Il CEO di Klarna, Sebastian Siemiatkowski, ha lanciato un messaggio chiaro che alimenta le crescenti preoccupazioni per il futuro del lavoro nell’era dell’intelligenza artificiale (IA). Parlando al Financial Times, ha esaltato i benefici dell’IA nel contesto della sua azienda, una fintech che aveva raggiunto una valutazione stellare di quasi 50 miliardi di dollari nel 2021, prima che la realtà economica del rialzo dei tassi e la conseguente cautela degli investitori la ridimensionassero a meno di 10 miliardi.

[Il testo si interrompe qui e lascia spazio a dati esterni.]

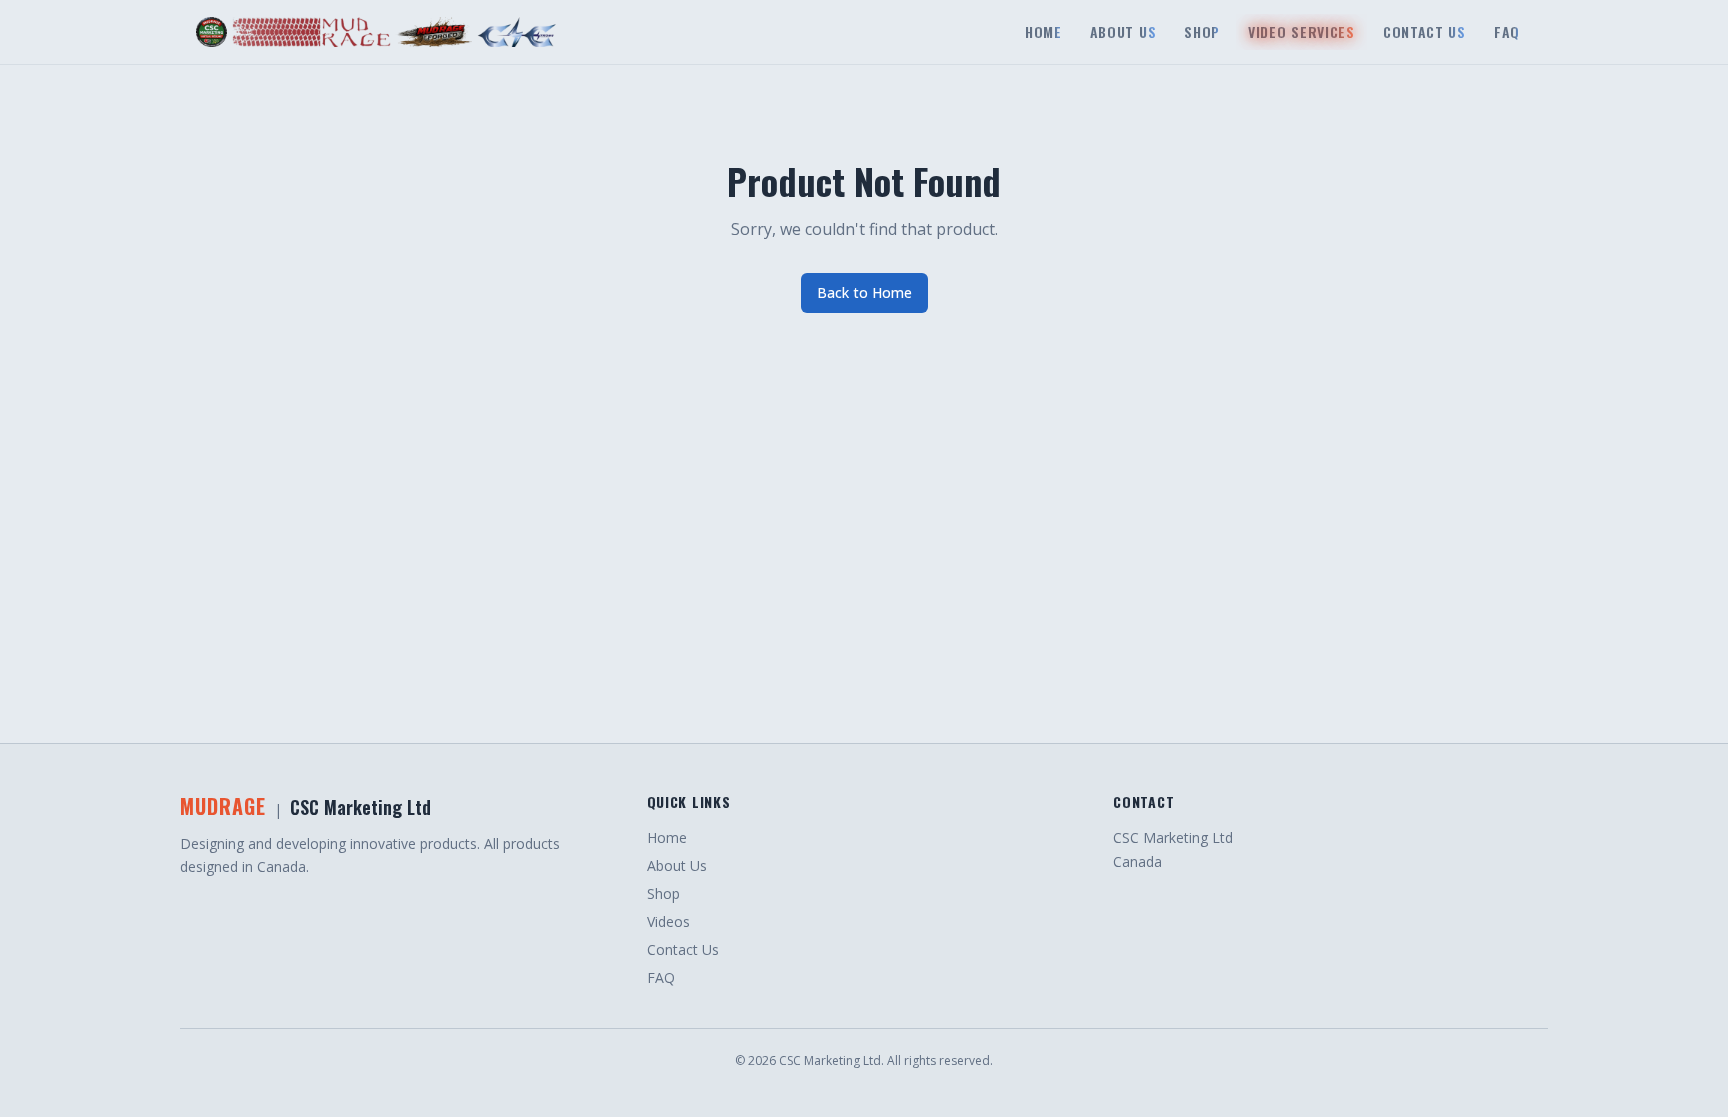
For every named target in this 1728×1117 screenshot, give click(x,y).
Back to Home (864, 292)
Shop (663, 893)
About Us (677, 865)
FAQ (661, 977)
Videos (668, 921)
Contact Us (683, 949)
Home (667, 837)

Ora, mentre Klarna punta a una nuova valutazione di 15-20 miliardi in vista di una possibile quotazione in borsa, Siemiatkowski ha chiarito che il rilancio dell’azienda passerà attraverso un uso intensivo dell’IA, che ha già contribuito a ridurre drasticamente la forza lavoro da 5.000 a 3.800 dipendenti e potrebbe portare a ulteriori tagli fino a 2.000 dipendenti nei prossimi anni. L’introduzione dell’IA in settori chiave come il servizio clienti e il marketing, ha spiegato il CEO, permette a Klarna di fare “molto di più con meno”, aumentando il fatturato medio per dipendente e riducendo i costi operativi.
Tuttavia, questa strategia di “ottimizzazione” ha un prezzo: migliaia di posti di lavoro sono stati già tagliati, e molti altri potrebbero seguirli. Per Siemiatkowski, le conseguenze sociali e occupazionali di queste scelte non sono un problema dell’azienda, ma dei governi, sollevando così una questione critica su chi debba farsi carico dell’impatto umano delle innovazioni tecnologiche.

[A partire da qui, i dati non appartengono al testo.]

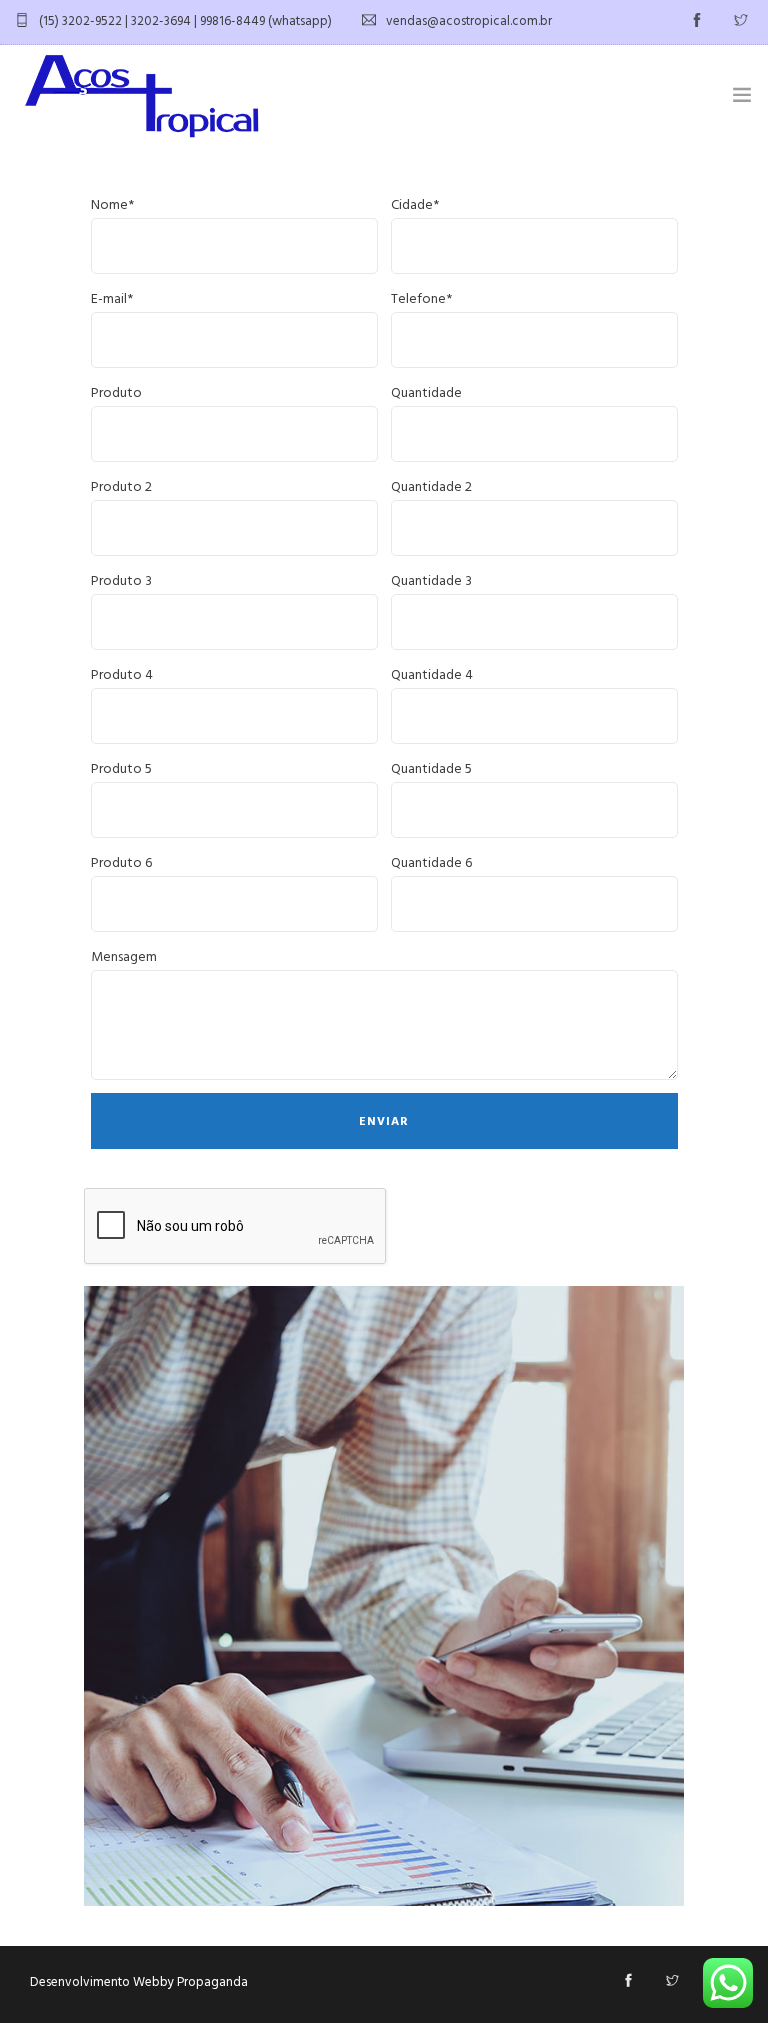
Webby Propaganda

Mentre Klarna registra un incremento del fatturato per dipendente, raggiungendo i 700.000 dollari all’anno, rimane aperto il dibattito su quale sarà il futuro per i lavoratori, sempre più marginalizzati da una logica aziendale che premia l’efficienza a scapito della forza lavoro. Il mantra di Siemiatkowski è chiaro: meno costi per il personale, ma stipendi elevati per i pochi che rimangono. Un messaggio che getta un’ombra preoccupante sul futuro del lavoro in un mondo sempre più dominato dall’intelligenza artificiale.

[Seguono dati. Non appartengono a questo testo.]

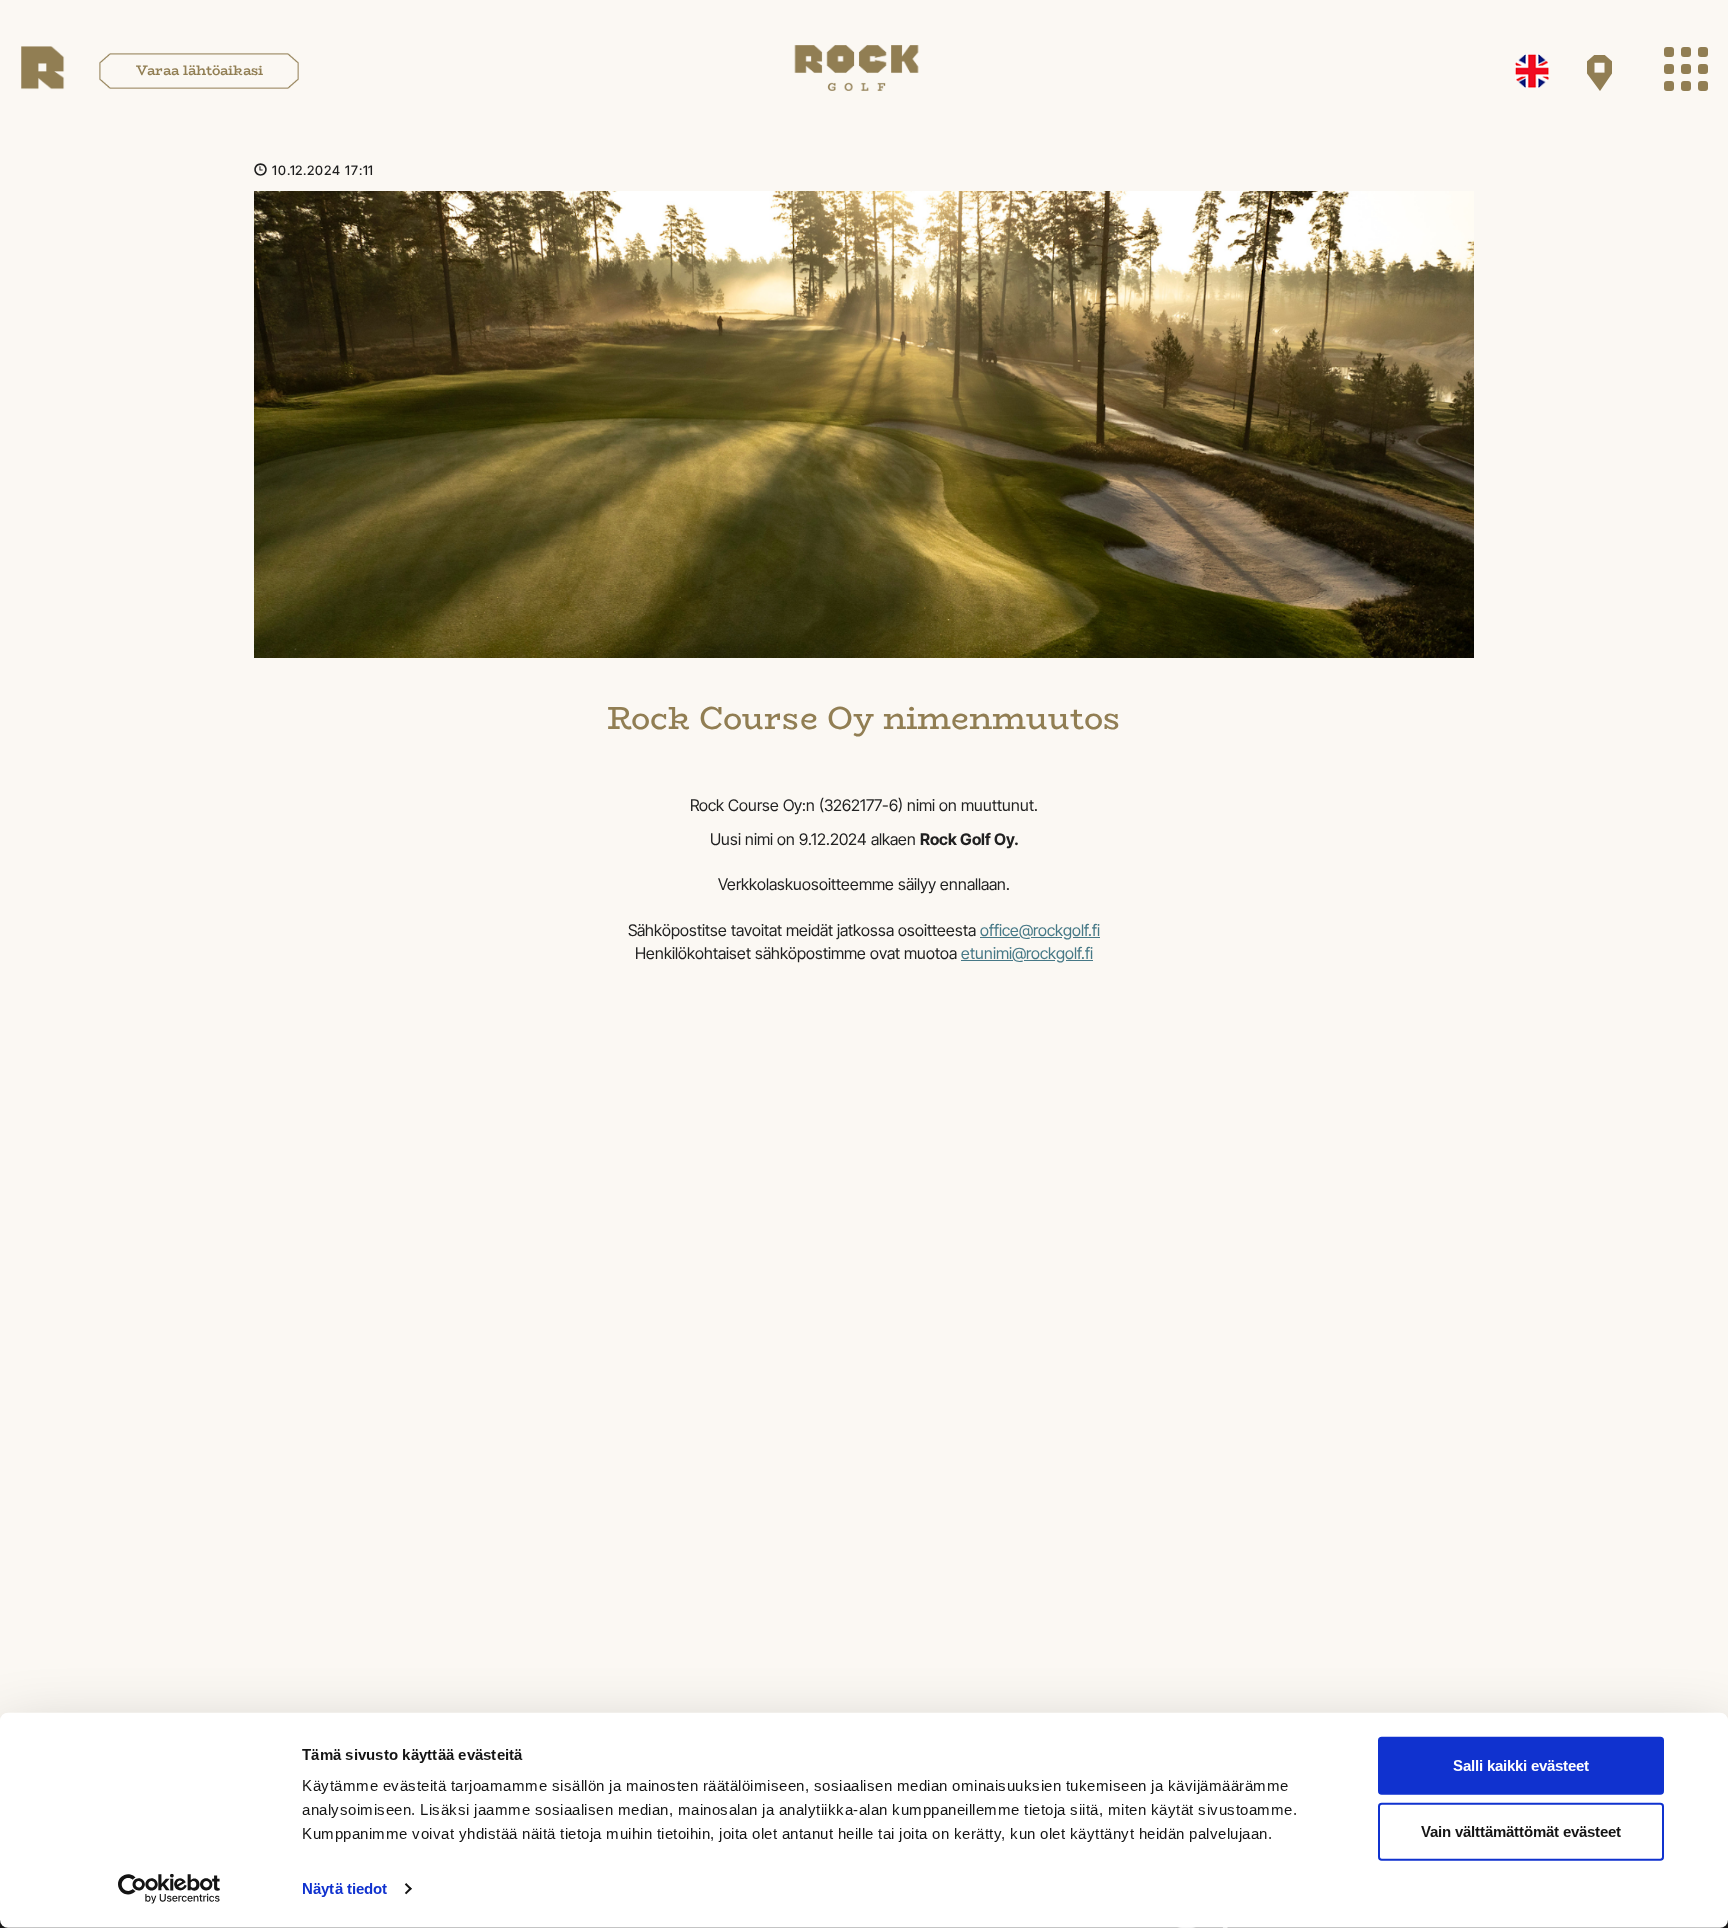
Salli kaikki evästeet (1521, 1765)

L’AI consentirà sempre più alle aziende di risanarsi o di essere sempre più competitive. Saranno i lavoratori che perdendo il lavoro risaneranno le imprese in crisi. Ma in realtà questi fenomeni saranno più accentuati con le grandi aziende che taglieranno importanti numeri della propria forza lavoro. Le piccole e micro imprese, invece, potrebbero avere difficoltà ad accedere a queste tecnologie per la carenza di profili professionali dedicati, mentre l’outsorcing sarà sempre più oneroso. L’impatto dell’IA sulle imprese ne cambierà la fisionomia riducendo i players dei mercati e costringendo soprattutto le micro e piccole imprese, per la loro soppravivenza, ad allearsi in rete. Le grandi prospereranno ed i costi dei licenziamenti saranno a carico della collettività. Senza una legislazione che obblighi forme di disincentivazione della pratica del licenziamento selvaggio dovute all’uso dell’intentelligenza artificiale.
Sono necessari ammortizzatori sociali che aiutino la transizione dovuta al disallineamento tra la velocità della trasformazione digitale e tecnologica e il tempo necessario ai lavoratori di acquisire le nuove conoscenze per rimanere nel mercato del lavoro. La politica deve necessariamente introdurre strumenti operativi per la nuova economia e governare il fenomeno invece di tentare di impedire l’uso di tecnologie che non sono altro che la nuova economia dovuta alla rivoluzione tecnologica in atto. L’iperregolamentazione europea o forme di rifiuto avranno solo l’esito di impedire al nostro Paese di restere tra le più grandi economie del mondo.